Rising U.S. Mortgage Rates Threaten Housing Recovery

Rising U.S. Mortgage Rates Threaten Housing Recovery

Residential News » North America Residential News Edition | By WPJ Staff | February 27, 2014 10:42 AM ET

Mortgage rates in the U.S. increased for the third straight week, possibly threatening the continued housing recovery, according to Freddie Mac.

The 30-year fixed-rate mortgage averaged 4.37 percent this week, up from last week's 4.33 percent. A year ago at this time, the average was 3.51 percent. 

The 15-year fixed-rate mortgage averaged 3.39 percent, up from 3.35 percent a week ago. At this time last year, it was 2.76 percent. 

"Mortgage rates edged up with new home sales exceeding expectations and rising to a seasonally adjusted pace of 468,000 units in January, the strongest annual rate since July 2008. The 9.6 percent increase in new home sales for January followed an upward revision of 13,000 units in December," Frank Nothaft, vice president and chief economist, Freddie Mac, said in the report. "The S&P/Case-Shiller 20-city composite house price index rose 13.4 percent over the 12-months ending in December 2013."

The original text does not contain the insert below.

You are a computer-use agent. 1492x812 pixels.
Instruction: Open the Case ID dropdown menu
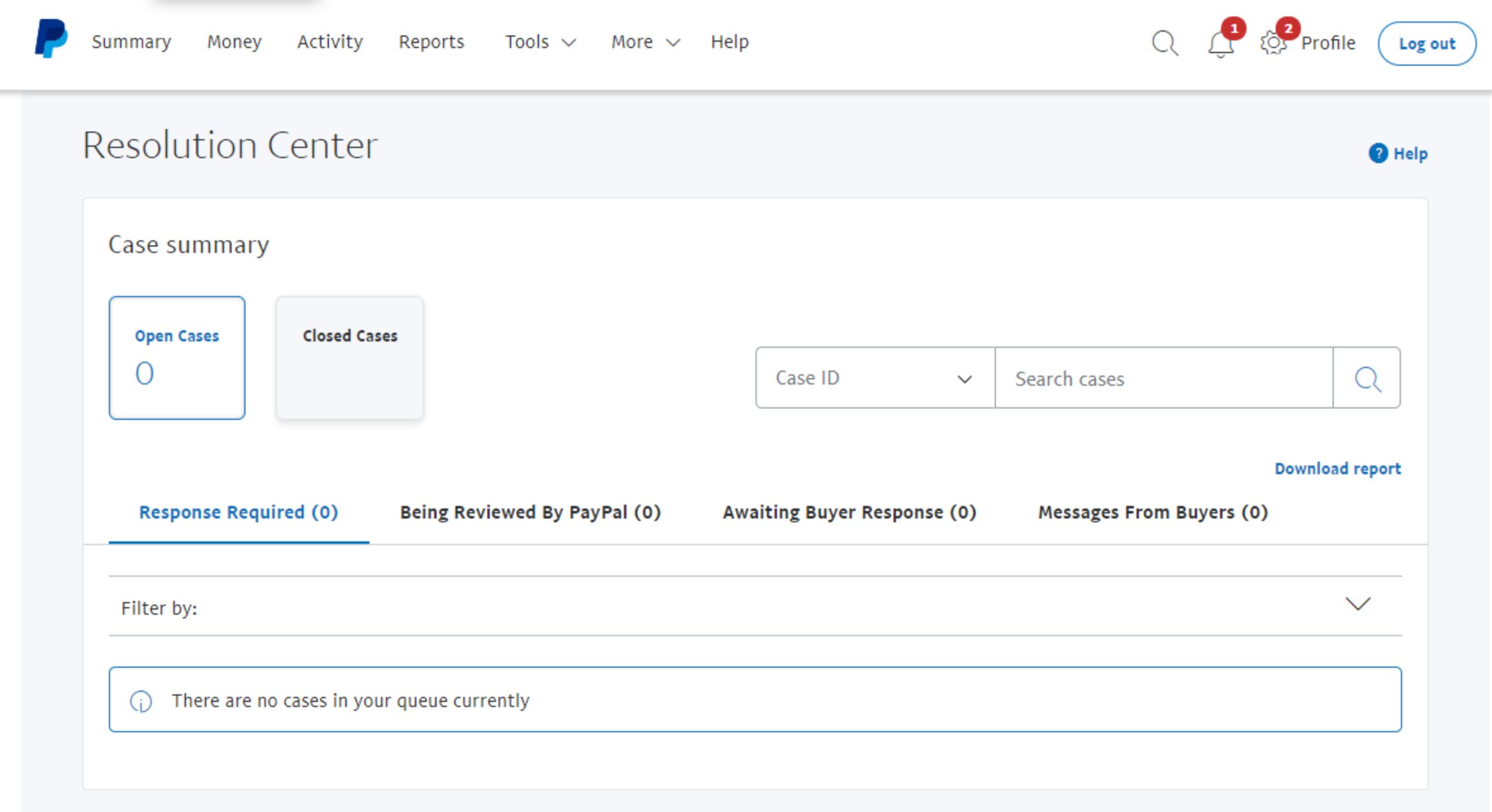[x=875, y=378]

Rising mortgage rates are seen as a detractor to the recovering housing market as affordability dwindles for home buyers, analysts say. Yesterday the Mortgage Bankers Association reported the seasonally adjusted mortgage purchase index dropped to the lowest level since 1995

The one-year treasury-indexed ARM averaged 2.52 percent this week, down from 2.57 percent last week. At this time last year, the 1-year ARM averaged 2.64 percent.